There’s a breeziness to how they almost haphazardly find their way into philosophy, while, along the way, we see how clearly place and pedigree and mentoring factor in: “Owen was controlling and wanted to decide when and where I’d get a job…”, “Michael Frede came to my rescue and worked with me over the summer…” All of this despite the usual signs of youthful confusion and misdirection: quitting music, then religion, slumming in the Haight, etc.
To my mind, this combination of ordinary youthful trial and error and a professional course where everything always fortunately false into place is shocking, yet I seem to get the same impression whenever I read an interview with a philosopher about how they got started.

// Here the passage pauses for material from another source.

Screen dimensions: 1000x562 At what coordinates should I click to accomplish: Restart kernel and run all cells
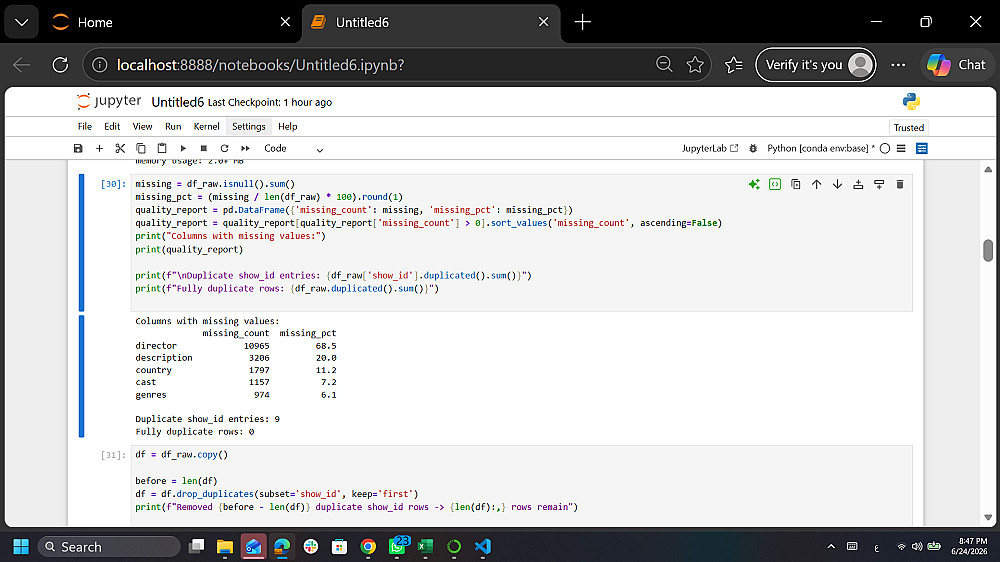point(246,148)
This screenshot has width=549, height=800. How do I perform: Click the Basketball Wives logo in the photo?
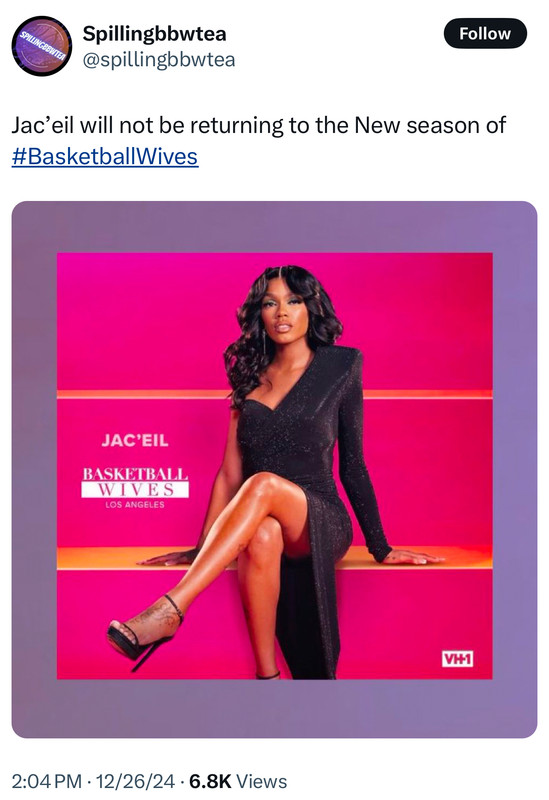(135, 487)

It’s particularly interesting in light of the recent discussion on a number of blogs about Brennan’s comments about adjuncts, e.g.:
To borrow the smoker’s terminology: why do successful philosophers, when interviewed, seem so often to have made plenty of “academic mistakes” without penalty, and why do they rarely fit the model of “academic sainthood” that critics like Brennan measure adjuncts and the less academically successful against?Report
Two answers to the question posed at the end by Anon:
(1) Attrition bias. Lots of people made such mistakes, failed to get a job or were denied tenure, and disappeared from the profession. Those aren’t the people who get interviewed decades later, after flourishing careers.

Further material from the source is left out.